ASSIGNMENT —
As an exercise, copy out the entries exactly as written.

----

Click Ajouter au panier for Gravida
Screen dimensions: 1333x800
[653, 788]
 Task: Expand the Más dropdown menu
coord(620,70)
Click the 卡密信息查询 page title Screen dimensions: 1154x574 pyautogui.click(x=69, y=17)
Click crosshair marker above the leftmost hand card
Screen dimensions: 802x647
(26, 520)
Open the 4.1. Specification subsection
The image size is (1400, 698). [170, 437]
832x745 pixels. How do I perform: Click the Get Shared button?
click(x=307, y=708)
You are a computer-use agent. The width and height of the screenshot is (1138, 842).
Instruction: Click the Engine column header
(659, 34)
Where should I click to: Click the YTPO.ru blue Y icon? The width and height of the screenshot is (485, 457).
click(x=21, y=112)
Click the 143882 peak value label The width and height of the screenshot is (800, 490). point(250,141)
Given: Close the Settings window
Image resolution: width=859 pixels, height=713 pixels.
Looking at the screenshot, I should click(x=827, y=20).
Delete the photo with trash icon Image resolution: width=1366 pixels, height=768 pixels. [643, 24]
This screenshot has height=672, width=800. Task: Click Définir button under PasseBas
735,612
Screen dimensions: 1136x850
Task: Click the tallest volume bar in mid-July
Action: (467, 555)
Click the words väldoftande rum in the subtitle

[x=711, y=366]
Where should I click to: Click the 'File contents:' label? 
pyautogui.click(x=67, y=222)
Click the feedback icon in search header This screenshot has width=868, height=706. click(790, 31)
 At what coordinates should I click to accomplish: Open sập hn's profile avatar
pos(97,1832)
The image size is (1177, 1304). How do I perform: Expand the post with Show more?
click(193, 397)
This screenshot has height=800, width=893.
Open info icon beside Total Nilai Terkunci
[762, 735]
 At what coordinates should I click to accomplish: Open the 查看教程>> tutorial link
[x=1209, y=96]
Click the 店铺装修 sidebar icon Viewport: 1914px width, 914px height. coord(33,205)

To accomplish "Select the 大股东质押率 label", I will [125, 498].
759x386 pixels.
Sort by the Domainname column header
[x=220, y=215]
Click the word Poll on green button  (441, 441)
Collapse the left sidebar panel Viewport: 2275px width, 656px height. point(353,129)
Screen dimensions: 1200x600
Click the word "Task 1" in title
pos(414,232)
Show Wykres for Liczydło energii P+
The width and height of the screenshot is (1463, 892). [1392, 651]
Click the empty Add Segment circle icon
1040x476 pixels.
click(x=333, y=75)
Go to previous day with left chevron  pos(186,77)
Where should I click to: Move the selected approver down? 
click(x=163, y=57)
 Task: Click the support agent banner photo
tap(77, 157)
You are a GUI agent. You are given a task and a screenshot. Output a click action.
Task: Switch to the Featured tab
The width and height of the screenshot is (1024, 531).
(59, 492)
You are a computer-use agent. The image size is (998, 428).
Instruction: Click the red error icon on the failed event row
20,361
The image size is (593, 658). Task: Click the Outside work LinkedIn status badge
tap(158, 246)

----

WRITTEN SOLUTION —
Click Ajouter au panier for Gravida
Screen dimensions: 1333x800
[653, 788]
 Task: Expand the Más dropdown menu
coord(620,70)
Click the 卡密信息查询 page title Screen dimensions: 1154x574 pyautogui.click(x=69, y=17)
Click crosshair marker above the leftmost hand card
Screen dimensions: 802x647
(26, 520)
Open the 4.1. Specification subsection
The image size is (1400, 698). [170, 437]
832x745 pixels. How do I perform: Click the Get Shared button?
click(x=307, y=708)
You are a computer-use agent. The width and height of the screenshot is (1138, 842).
Instruction: Click the Engine column header
(659, 34)
Where should I click to: Click the YTPO.ru blue Y icon? The width and height of the screenshot is (485, 457).
click(x=21, y=112)
Click the 143882 peak value label The width and height of the screenshot is (800, 490). point(250,141)
Given: Close the Settings window
Image resolution: width=859 pixels, height=713 pixels.
Looking at the screenshot, I should click(x=827, y=20).
Delete the photo with trash icon Image resolution: width=1366 pixels, height=768 pixels. [643, 24]
This screenshot has height=672, width=800. Task: Click Définir button under PasseBas
735,612
Screen dimensions: 1136x850
Task: Click the tallest volume bar in mid-July
Action: (467, 555)
Click the words väldoftande rum in the subtitle

[x=711, y=366]
Where should I click to: Click the 'File contents:' label? 
pyautogui.click(x=67, y=222)
Click the feedback icon in search header This screenshot has width=868, height=706. click(790, 31)
 At what coordinates should I click to accomplish: Open sập hn's profile avatar
pos(97,1832)
The image size is (1177, 1304). How do I perform: Expand the post with Show more?
click(193, 397)
This screenshot has height=800, width=893.
Open info icon beside Total Nilai Terkunci
[762, 735]
 At what coordinates should I click to accomplish: Open the 查看教程>> tutorial link
[x=1209, y=96]
Click the 店铺装修 sidebar icon Viewport: 1914px width, 914px height. coord(33,205)

To accomplish "Select the 大股东质押率 label", I will [125, 498].
759x386 pixels.
Sort by the Domainname column header
[x=220, y=215]
Click the word Poll on green button  (441, 441)
Collapse the left sidebar panel Viewport: 2275px width, 656px height. point(353,129)
Screen dimensions: 1200x600
Click the word "Task 1" in title
pos(414,232)
Show Wykres for Liczydło energii P+
The width and height of the screenshot is (1463, 892). [1392, 651]
Click the empty Add Segment circle icon
1040x476 pixels.
click(x=333, y=75)
Go to previous day with left chevron  pos(186,77)
Where should I click to: Move the selected approver down? 
click(x=163, y=57)
 Task: Click the support agent banner photo
tap(77, 157)
You are a GUI agent. You are given a task and a screenshot. Output a click action.
Task: Switch to the Featured tab
The width and height of the screenshot is (1024, 531).
(59, 492)
You are a computer-use agent. The image size is (998, 428).
Instruction: Click the red error icon on the failed event row
20,361
The image size is (593, 658). Task: Click the Outside work LinkedIn status badge
tap(158, 246)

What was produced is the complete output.